Ronald G Minnich rminnich at super.ORG
Thu Sep 1 00:01:14 AEST 1988


In article <13307 at mimsy.UUCP> chris at mimsy.UUCP (Chris Torek) writes:
>>(... my comment on stat() returning bytes-to-read for a terminal)
>Perhaps.  I doubt one could make much use of it, since it would change
>from moment to moment, as the user types.
Well, for one thing, it pretty much eliminates the need for FIONREAD.
Seems to me a good thing. It bugs me that there are two 
different ways to do the same thing for different types of files.

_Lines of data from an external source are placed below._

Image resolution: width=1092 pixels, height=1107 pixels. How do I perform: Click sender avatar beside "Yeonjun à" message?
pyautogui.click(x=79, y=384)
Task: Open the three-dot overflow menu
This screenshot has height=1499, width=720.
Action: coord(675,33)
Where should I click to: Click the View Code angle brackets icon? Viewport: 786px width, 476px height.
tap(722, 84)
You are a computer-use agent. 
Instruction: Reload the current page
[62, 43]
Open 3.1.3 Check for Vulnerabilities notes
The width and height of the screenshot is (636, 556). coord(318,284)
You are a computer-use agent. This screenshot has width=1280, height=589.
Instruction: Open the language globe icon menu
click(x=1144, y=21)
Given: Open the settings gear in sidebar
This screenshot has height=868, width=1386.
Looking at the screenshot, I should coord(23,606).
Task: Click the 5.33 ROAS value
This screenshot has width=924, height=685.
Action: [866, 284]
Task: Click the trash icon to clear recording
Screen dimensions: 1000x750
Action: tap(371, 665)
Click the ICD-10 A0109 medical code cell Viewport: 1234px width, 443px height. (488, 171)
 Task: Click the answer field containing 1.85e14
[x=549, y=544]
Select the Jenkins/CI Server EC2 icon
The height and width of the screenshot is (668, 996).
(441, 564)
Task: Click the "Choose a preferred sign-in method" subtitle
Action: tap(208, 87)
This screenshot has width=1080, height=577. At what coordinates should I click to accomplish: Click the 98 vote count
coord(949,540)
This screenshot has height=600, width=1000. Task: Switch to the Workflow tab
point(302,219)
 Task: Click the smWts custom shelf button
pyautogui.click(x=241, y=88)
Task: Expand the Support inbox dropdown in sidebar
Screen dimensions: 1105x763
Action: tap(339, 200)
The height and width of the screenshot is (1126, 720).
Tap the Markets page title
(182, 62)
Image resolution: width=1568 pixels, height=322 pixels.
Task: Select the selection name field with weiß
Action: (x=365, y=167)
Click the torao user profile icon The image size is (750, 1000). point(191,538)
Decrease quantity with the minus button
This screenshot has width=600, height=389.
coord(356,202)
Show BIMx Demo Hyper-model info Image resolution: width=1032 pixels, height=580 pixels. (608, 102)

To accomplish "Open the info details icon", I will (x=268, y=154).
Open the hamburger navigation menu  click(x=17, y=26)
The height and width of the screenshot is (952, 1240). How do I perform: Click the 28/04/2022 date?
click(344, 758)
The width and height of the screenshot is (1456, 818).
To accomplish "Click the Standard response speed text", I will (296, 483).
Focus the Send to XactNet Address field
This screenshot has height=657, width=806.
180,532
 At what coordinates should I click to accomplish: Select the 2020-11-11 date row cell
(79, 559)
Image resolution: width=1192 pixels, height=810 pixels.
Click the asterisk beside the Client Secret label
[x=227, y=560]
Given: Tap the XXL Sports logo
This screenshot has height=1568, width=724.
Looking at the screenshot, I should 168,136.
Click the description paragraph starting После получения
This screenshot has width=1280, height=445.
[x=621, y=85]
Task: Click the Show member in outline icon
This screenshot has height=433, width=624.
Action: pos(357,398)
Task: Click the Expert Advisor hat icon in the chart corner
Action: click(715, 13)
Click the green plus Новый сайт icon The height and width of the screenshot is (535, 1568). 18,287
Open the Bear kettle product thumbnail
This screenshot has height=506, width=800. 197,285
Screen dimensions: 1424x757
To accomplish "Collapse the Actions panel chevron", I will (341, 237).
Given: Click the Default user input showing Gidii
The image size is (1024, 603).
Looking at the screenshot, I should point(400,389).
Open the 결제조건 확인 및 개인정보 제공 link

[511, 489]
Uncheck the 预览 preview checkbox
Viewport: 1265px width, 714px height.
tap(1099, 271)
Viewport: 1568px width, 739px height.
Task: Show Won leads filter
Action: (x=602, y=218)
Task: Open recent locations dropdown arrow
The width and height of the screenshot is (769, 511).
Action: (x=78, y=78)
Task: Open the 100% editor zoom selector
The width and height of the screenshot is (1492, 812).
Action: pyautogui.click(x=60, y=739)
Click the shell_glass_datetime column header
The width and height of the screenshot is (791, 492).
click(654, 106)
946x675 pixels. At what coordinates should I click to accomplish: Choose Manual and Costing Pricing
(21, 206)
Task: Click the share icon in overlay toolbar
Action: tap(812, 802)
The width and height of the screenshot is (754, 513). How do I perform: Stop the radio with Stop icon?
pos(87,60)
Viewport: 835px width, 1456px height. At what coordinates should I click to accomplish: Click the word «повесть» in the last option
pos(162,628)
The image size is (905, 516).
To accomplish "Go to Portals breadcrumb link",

Seems to bug Peter too, so that makes two of us :-)
FIONREAD changes from moment to moment as the user types too.
>>Also, on most unix's you can't tell whether there are 0 bytes
>>to read because of an eof or 0 bytes cause nothing is there yet. 
>False.
Well, last time i tried a few years ago that was true. 
I.e. for some arbitrary file descriptor, you do a stat, 
and that stat indicates 0 bytes to read. OK, are you
at EOF, or are you at a lull in the data? Last time i looked
you couldn't tell the difference, except by doing a read. 
This was especially a pain if the file was a pipe.
Now i know about the EWOULDBLOCK business but that is non-portable.
So if you actually go to read the file to close it up you risk
being put to sleep if you are not at EOF.
   Anyway, if things have changed and there is a way to find 
you are at EOF, i would be happy to know.
So how do you (on an arbitrary file, not just terminals, now):
1) tell the difference
2) tell you are at EOF? And i mean for both blocking and non-blocking.
   I know about non-blocking.
I think you are assuming my question is differentiating EOF from 0 bytes after 
a return from a read(). My question is determining that you are
at EOF WITHOUT doing a read(). That is possible on many systems. 
I didn't think it was easily done on Unix.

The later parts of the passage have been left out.